* _Written instruction_
Copy out, word for word, the part of the items that begins with the line containing "Given: Collapse the" and runs to the end of the items, leaving out the pictures.

* _Items pointing to words and elements_
>> begin

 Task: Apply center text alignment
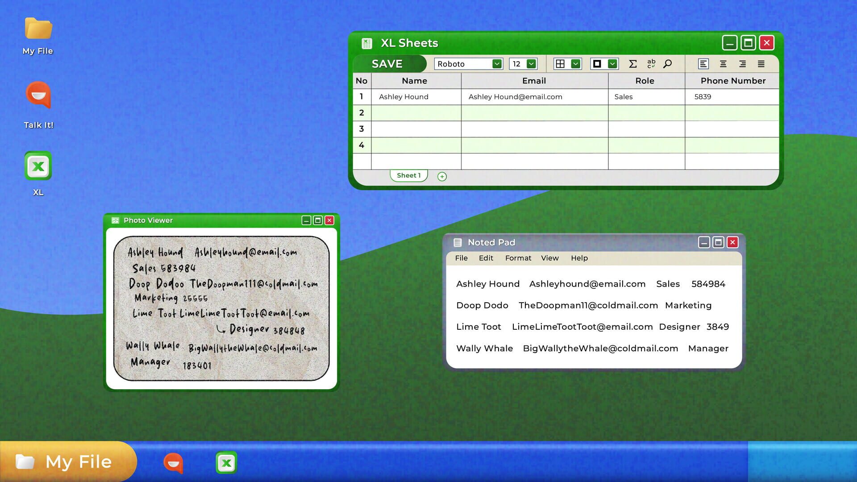(723, 64)
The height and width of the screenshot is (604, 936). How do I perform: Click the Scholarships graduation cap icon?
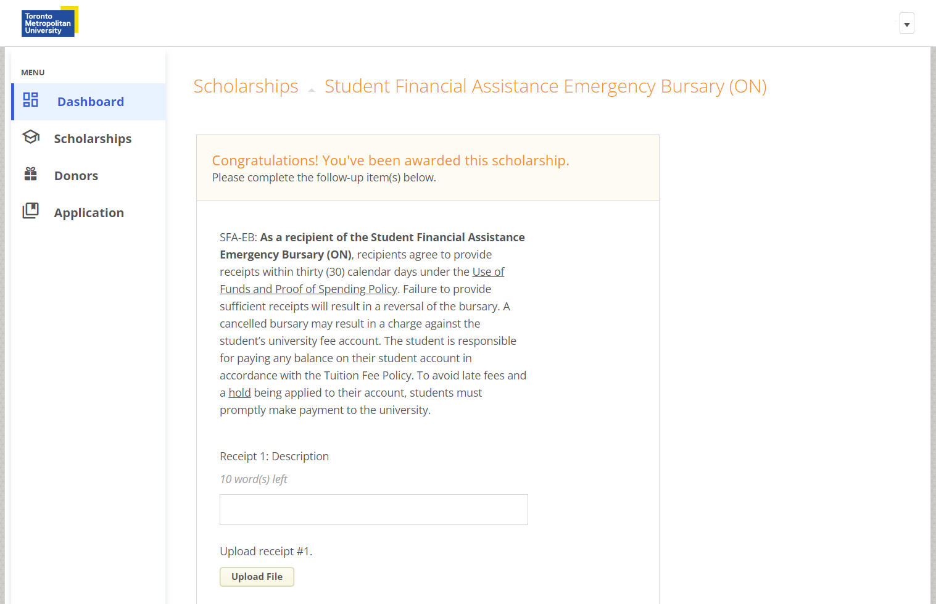pos(30,137)
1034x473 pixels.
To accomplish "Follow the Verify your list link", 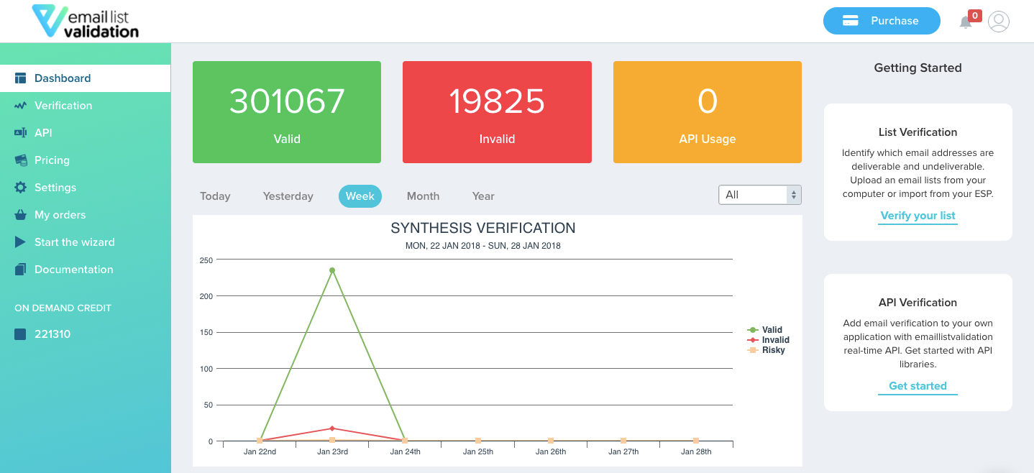I will (918, 216).
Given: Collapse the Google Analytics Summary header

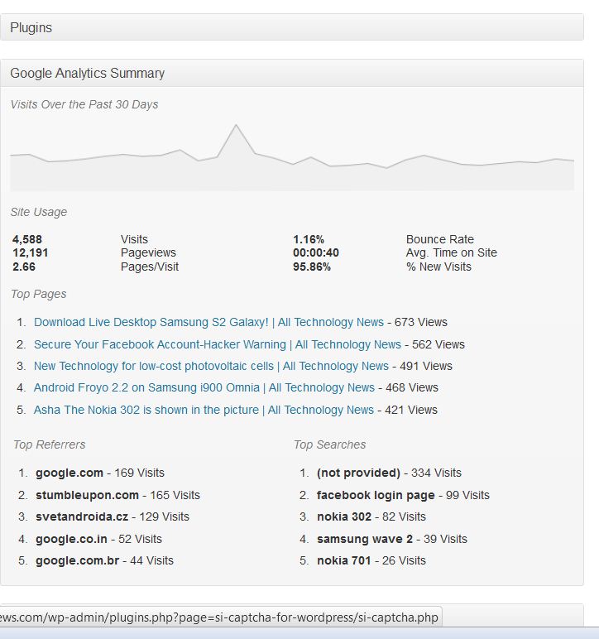Looking at the screenshot, I should 291,74.
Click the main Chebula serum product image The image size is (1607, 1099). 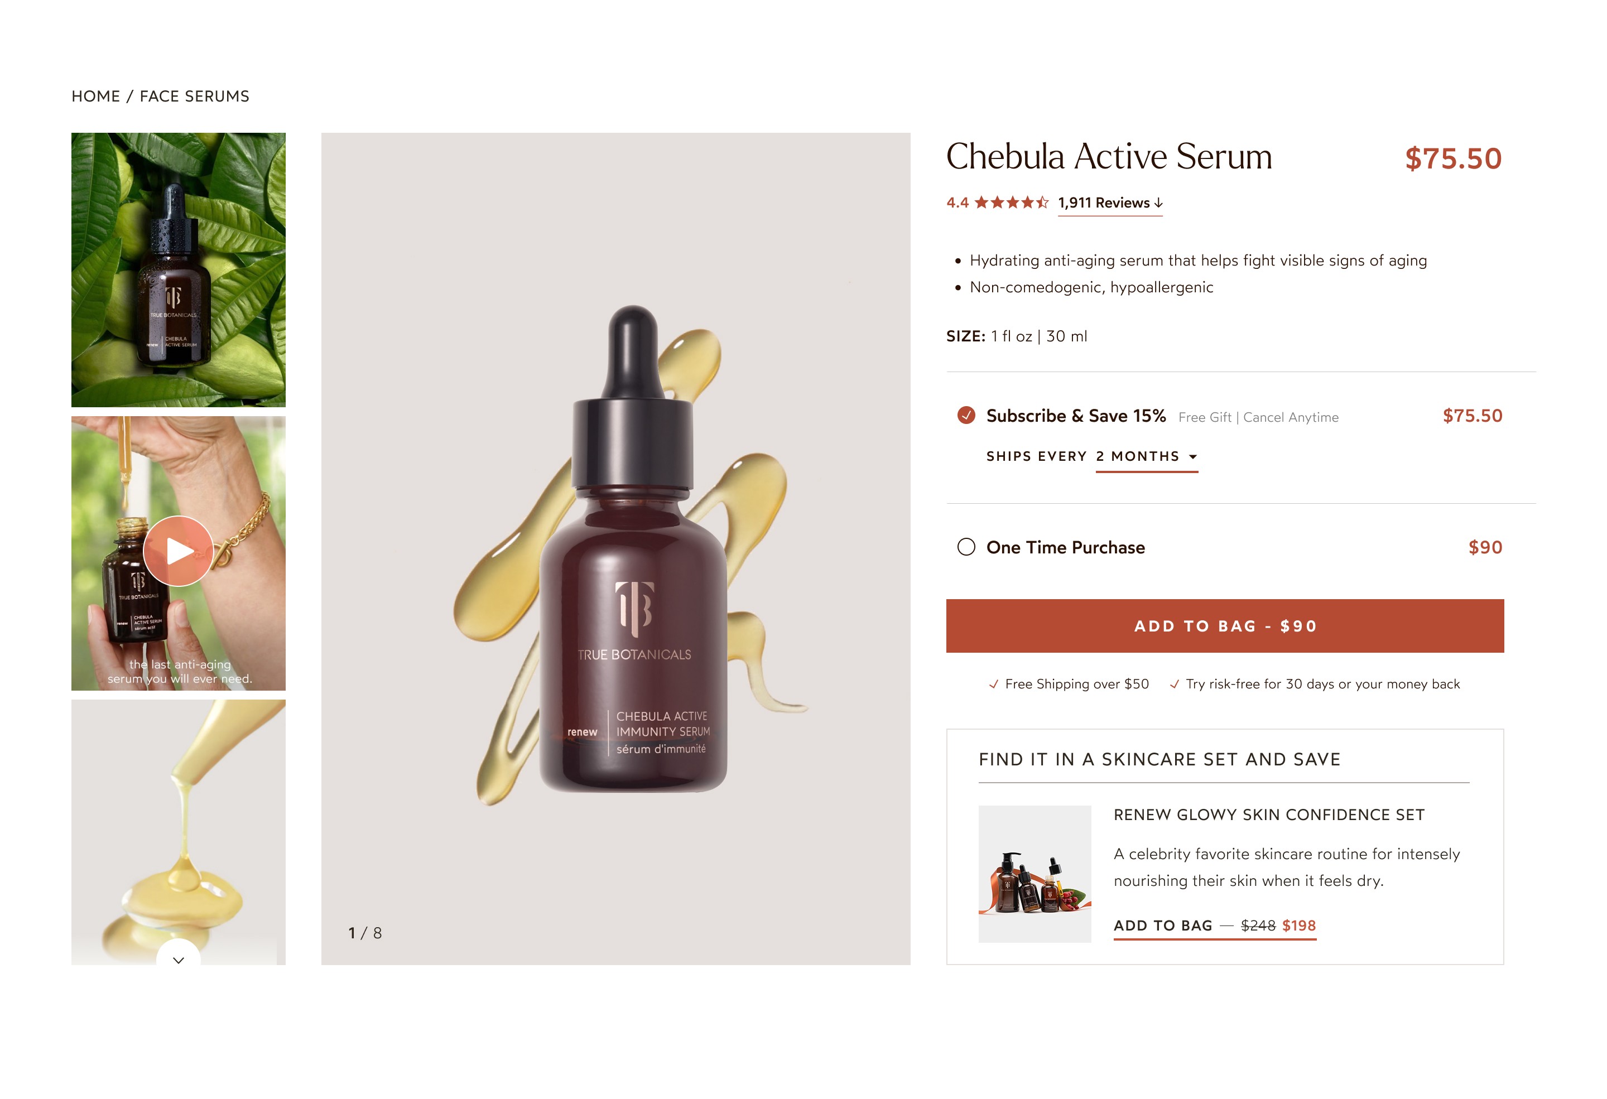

>> end

* _The answer_
Given: Collapse the Google Analytics Summary header

Looking at the screenshot, I should 291,74.
Click the main Chebula serum product image The image size is (1607, 1099). 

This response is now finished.